Whooping cough. The name is downright Victorian — like "cow pox," "the grippe" and other old-fashioned afflictions that have been wiped out by modern vaccines. But this bacterial infection is making a dangerous comeback.
Last week, a fourth suburban Philadelphia school district confirmed an outbreak of whooping cough, also known as pertussis. As of Friday, there were eight confirmed cases in the Quakertown School District, two at Hillsdale Elementary School in the West Chester Area School District, two at Great Valley High School in Malvern, and one at Saucon Valley High School in Hellertown.

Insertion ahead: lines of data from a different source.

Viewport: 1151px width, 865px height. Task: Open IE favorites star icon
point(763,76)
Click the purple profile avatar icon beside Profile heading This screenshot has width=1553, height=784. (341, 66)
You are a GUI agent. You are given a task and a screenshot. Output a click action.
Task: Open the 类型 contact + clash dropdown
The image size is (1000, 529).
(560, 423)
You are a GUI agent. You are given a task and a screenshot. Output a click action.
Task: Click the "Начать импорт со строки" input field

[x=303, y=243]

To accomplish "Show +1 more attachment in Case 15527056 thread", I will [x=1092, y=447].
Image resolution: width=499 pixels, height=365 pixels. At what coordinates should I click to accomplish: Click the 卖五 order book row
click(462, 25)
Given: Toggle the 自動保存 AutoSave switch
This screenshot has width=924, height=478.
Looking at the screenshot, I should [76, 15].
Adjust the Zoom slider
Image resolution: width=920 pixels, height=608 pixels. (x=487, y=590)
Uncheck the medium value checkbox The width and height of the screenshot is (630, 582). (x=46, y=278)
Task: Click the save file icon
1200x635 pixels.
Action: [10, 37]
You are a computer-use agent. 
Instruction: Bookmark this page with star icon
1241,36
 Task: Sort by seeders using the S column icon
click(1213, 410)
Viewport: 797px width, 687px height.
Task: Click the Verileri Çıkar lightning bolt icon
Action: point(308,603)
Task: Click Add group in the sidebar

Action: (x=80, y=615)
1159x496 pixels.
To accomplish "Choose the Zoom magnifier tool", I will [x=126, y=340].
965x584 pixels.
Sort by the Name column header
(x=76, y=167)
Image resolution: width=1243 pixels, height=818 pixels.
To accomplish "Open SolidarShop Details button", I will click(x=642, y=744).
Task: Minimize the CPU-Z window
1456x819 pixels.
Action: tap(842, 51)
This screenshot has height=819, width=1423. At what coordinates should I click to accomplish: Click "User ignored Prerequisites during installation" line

Pertussis "starts with mild cold symptoms like a runny nose and mild cough," says Kristen Feemster, MD, MPH, MSHP, of the Children's Hospital of Philadelphia. Then come episodes of rapid-fire coughing. "The episodes can be so severe that the lungs run out of air, resulting in a forced inhalation that sounds like a 'whoop,' " she says.
Whooping cough's real danger is to babies younger than six months old who have not yet been fully vaccinated. (Infants should receive a vaccine against pertussis at 2, 4 and 6 months, according to the CDC.) "It is estimated that one-fourth of infants younger than 6 months old [with pertussis] develop complications like pneumonia or seizures and 1 percent of infants younger than 2 months old with pertussis may die," Feemster says. "The Philadelphia Department of Health released a health alert in January indicating an increase in the number of reported pertussis cases, including one that resulted in an infant death."
CHOP usually sees one to two cases a month, she says, but has diagnosed 14 in the last two months. And pertussis has been on the rise across Pennsylvania and the nation in recent years.
Why are older kids coming down with pertussis — and passing it around? It turns out that the whooping-cough vaccine isn't 100 percent effective, and immunity wanes with time, Feemster says. That means older kids and adults who've been vaccinated can still pick it up. And passing this infection along couldn't be easier. Pertussis is highly contagious. An unvaccinated person has a 90 percent chance of catching it from an infected family member and a 50 percent to 80 percent chance of picking it up if it's going around at school or daycare. That's why kids with pertussis and their families receive antibiotics to shut down transmission. And why new mothers and their immediate families are sometimes given pertussis vaccine booster shots to "cocoon" infants.
Now, there's a better way to protect little babies. In late January, an advisory panel for the CDC recommended pregnant women get a pertussis vaccine booster shot after their 20th week of pregnancy. It's a "two-fer," protecting moms and passing antibodies along to their babies in the womb, for earlier protection in the first months of life.